[Given data Boundary: Start]

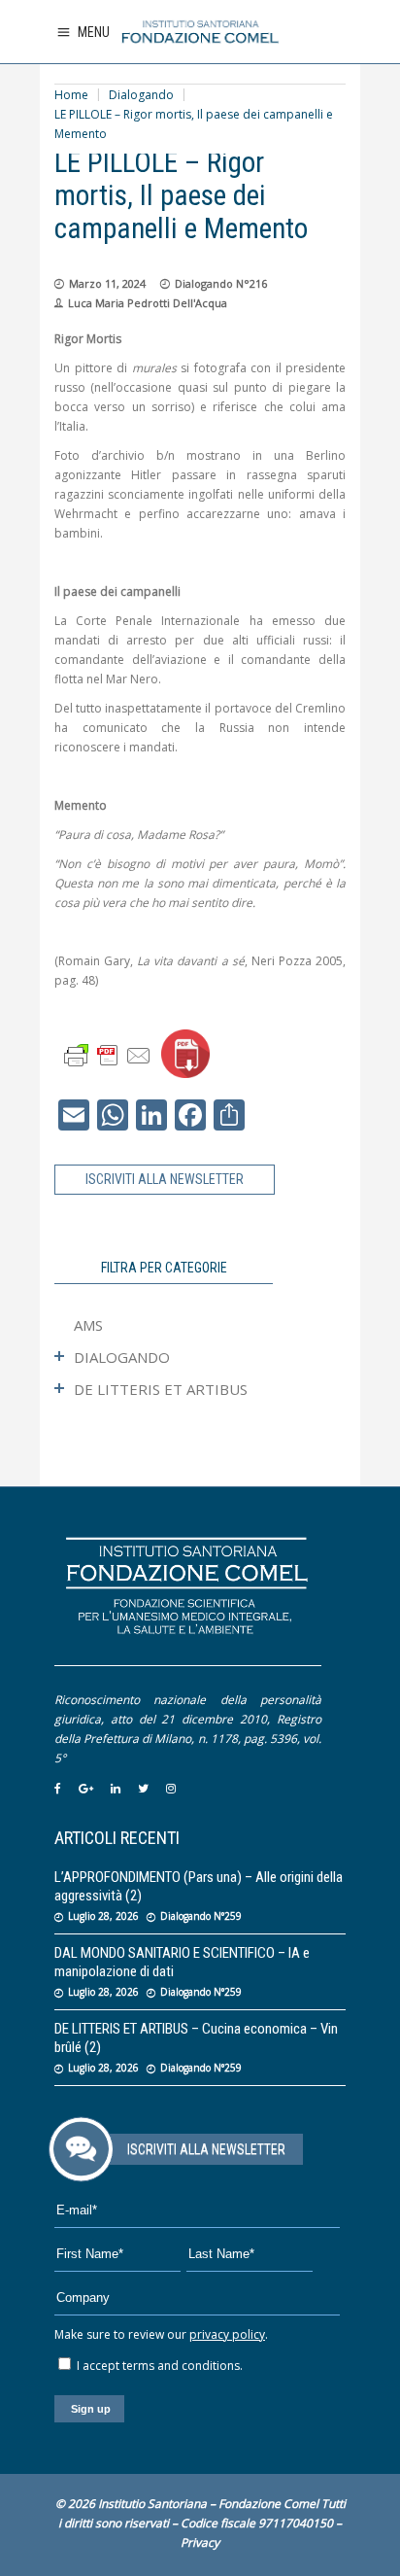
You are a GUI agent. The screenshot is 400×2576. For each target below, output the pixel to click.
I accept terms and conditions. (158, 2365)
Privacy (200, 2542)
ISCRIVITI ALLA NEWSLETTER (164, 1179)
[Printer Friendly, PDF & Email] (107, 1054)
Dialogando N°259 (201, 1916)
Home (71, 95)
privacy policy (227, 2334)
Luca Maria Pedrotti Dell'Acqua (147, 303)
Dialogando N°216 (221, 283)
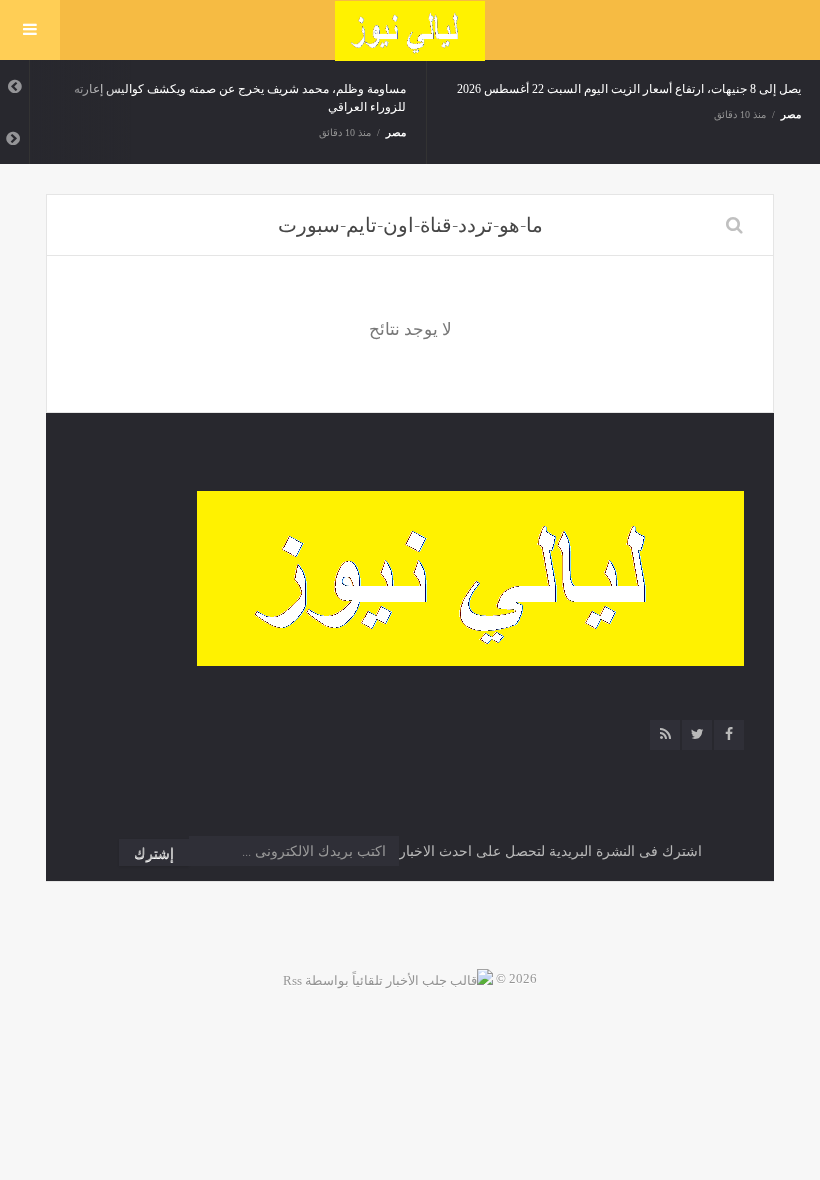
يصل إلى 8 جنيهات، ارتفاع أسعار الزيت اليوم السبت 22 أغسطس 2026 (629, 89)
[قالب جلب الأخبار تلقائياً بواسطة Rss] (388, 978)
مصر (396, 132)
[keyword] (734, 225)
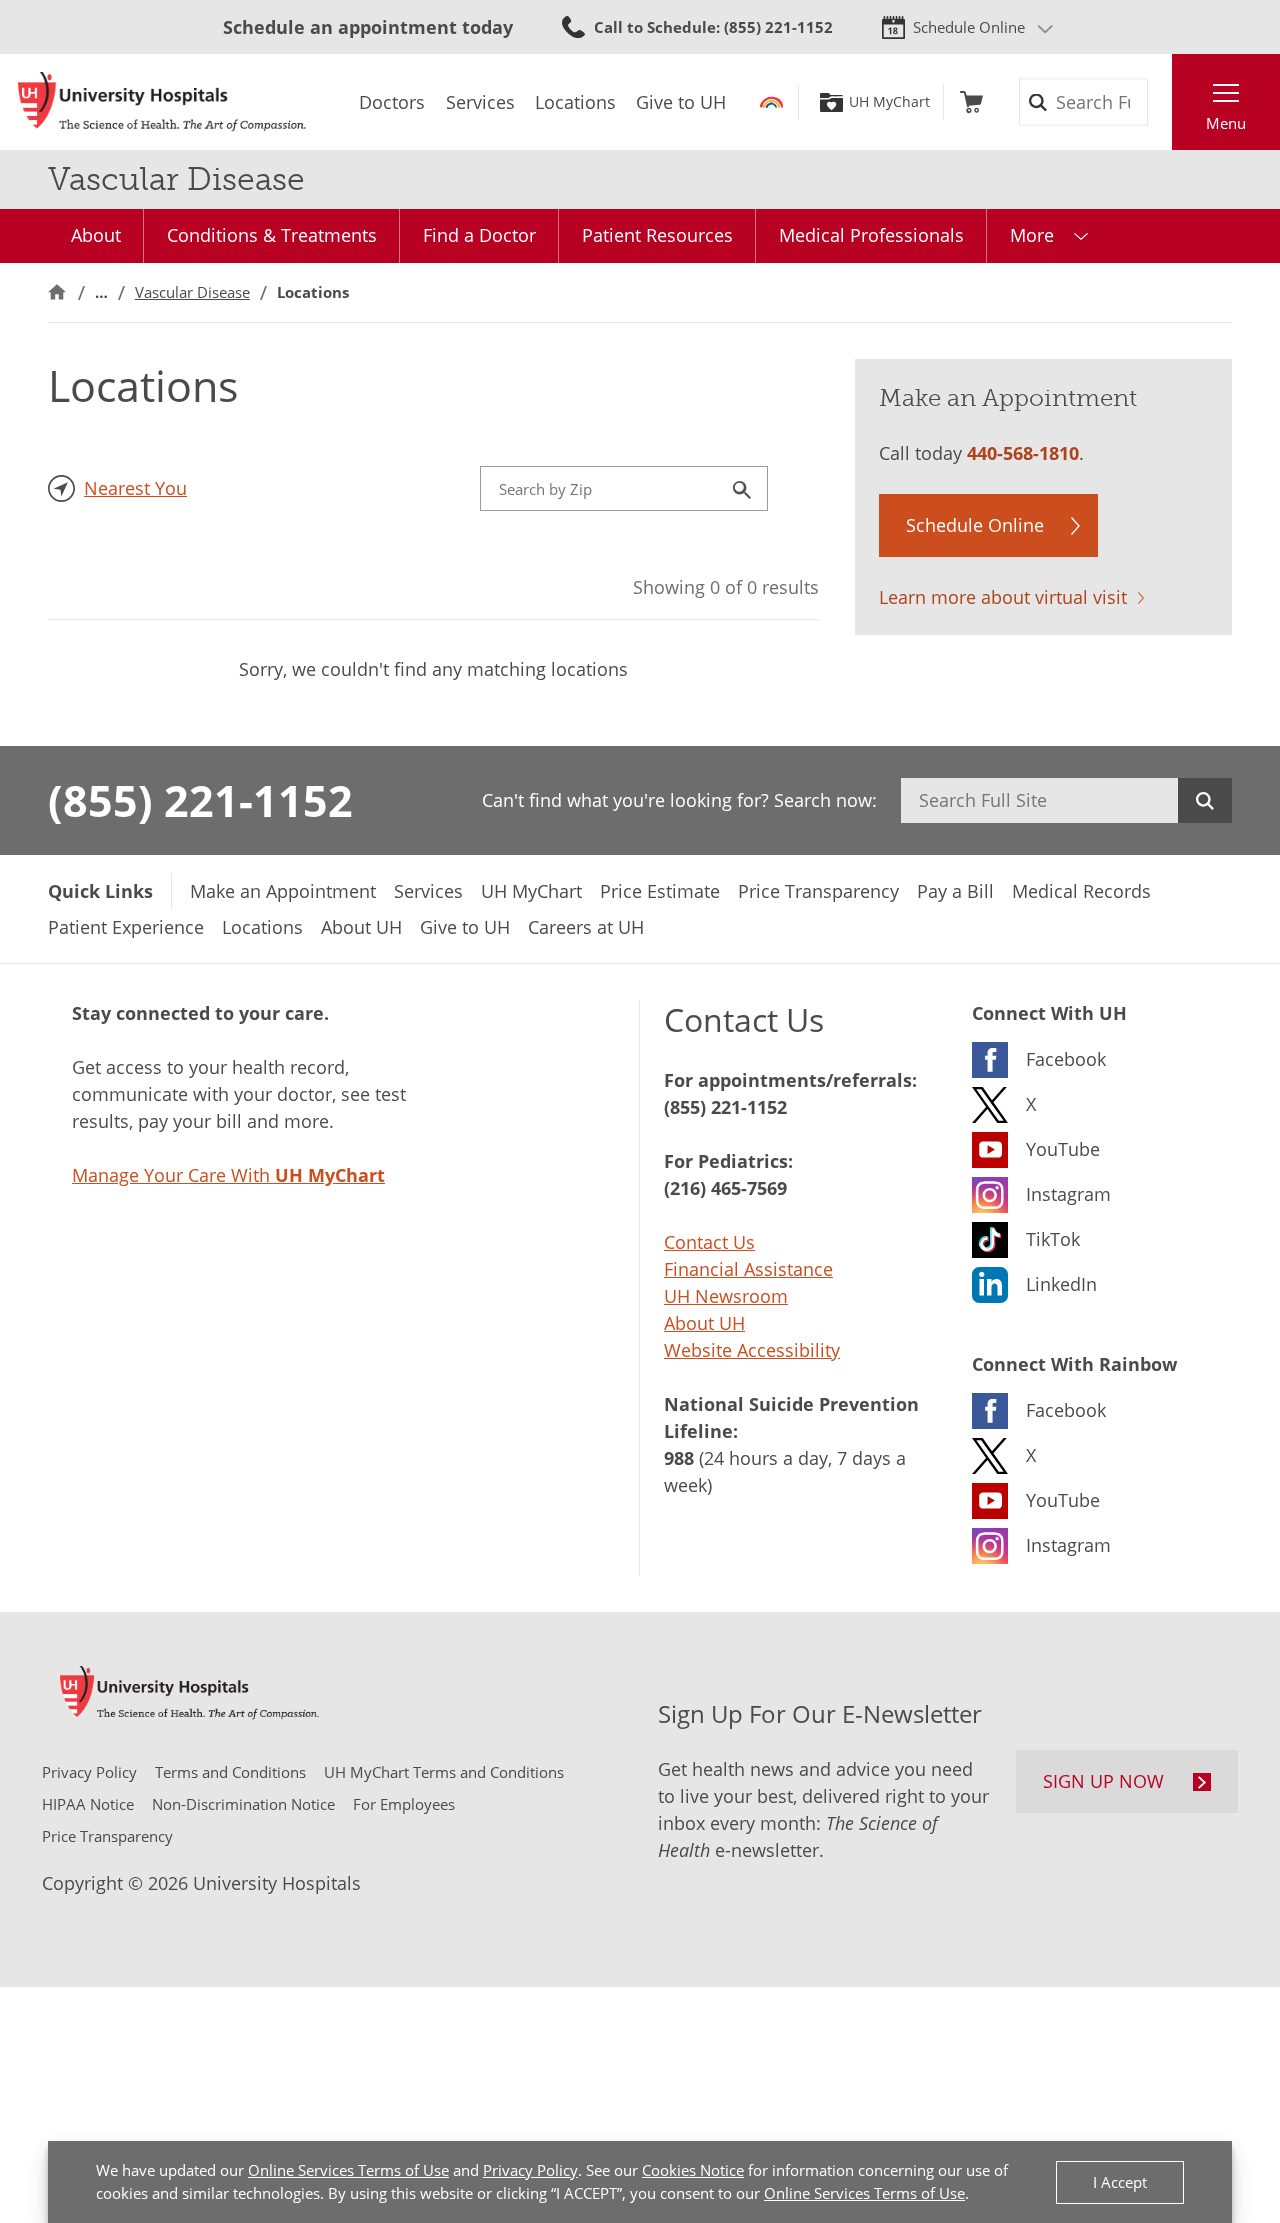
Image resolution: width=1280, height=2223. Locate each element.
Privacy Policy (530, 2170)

[Given data Boundary: End]

- **Task objective**
Every line above that includes the word "each" must appear in the answer.

- **Reply**
You are a GUI agent. The screenshot is 400×2576. For each target below, output the pixel to click.
Image resolution: width=1280, height=2223. Locate each element.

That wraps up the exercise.